Transposer en musique les mots nus des poètes est un pari osé.

Hormis Léo Ferré, Serge Reggiani et quelques autres, beaucoup s’y sont cassé les dents. Mais le défi a été relevé avec brio par Chloé Sainte-Marie, qui n’en est pas à son coup d’essai.

Réalisé par Réjean Bouchard, À la croisée des silences est un beau recueil. Une voix sibylline, des compositions léchées et les textes d’une constellation de poètes québécois pour combustible : Anne Hébert, Paul-Marie Lapointe, Roland Giguère, Fernand Ouellette, pour ne citer qu’eux.

Un album folk résolument contemporain, duquel se dégage une touchante intimité. Le passage du temps mais aussi la perte de l’être aimé (le réalisateur Gilles Carle), après 27 ans de vie commune, n’y sont évidemment pas étrangers.

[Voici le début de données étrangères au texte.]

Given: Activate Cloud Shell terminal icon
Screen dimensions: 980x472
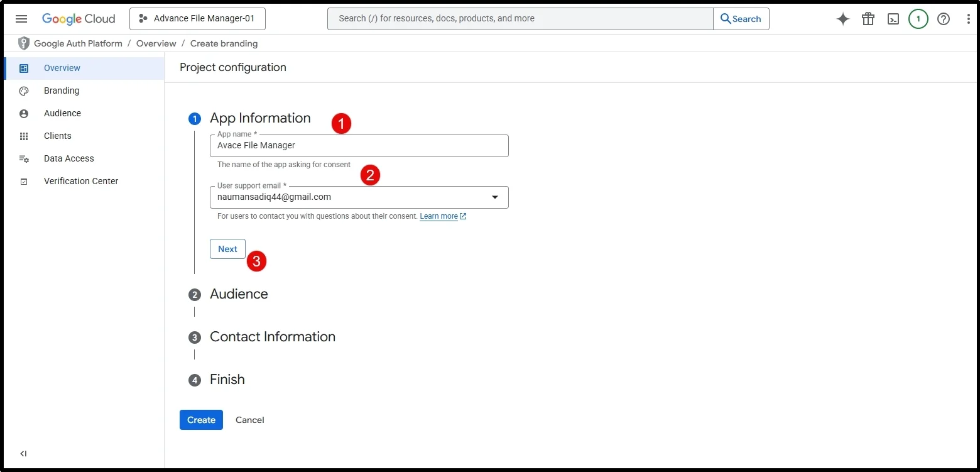Looking at the screenshot, I should click(x=893, y=19).
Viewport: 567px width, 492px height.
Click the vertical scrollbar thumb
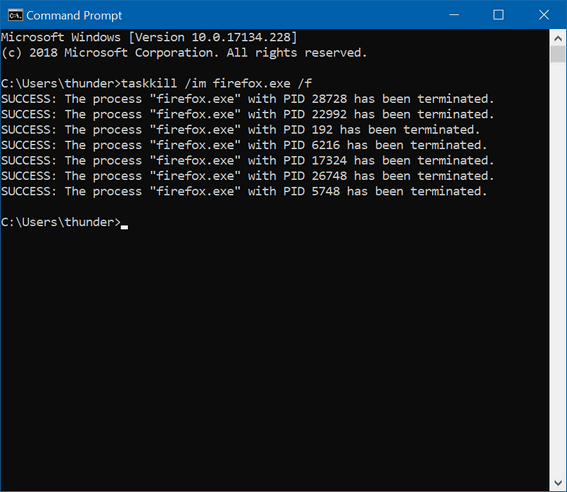tap(558, 54)
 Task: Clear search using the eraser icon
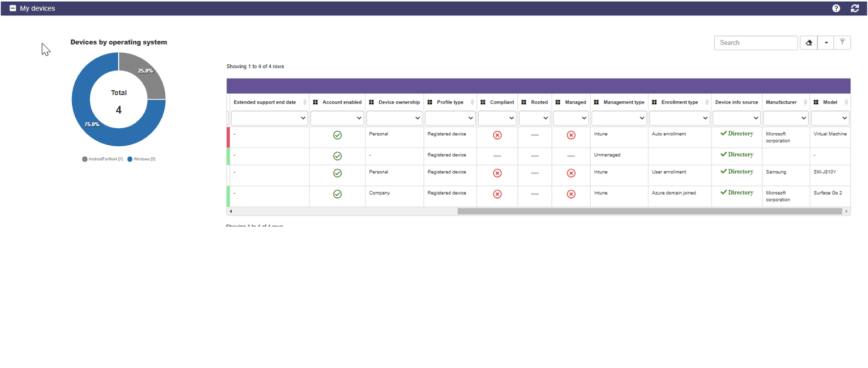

Un vase clos émouvant, pour un opus dans lequel on s’enferme volontiers à double tour. Chaque poème se moule dans son « corps » sonore, grâce aux compositions distillées par Sylvie Paquette et Yves Desrosiers.

Les 23 titres sont finement ciselés, servis par une complicité évidente avec les musiciens invités. Larguez les amours.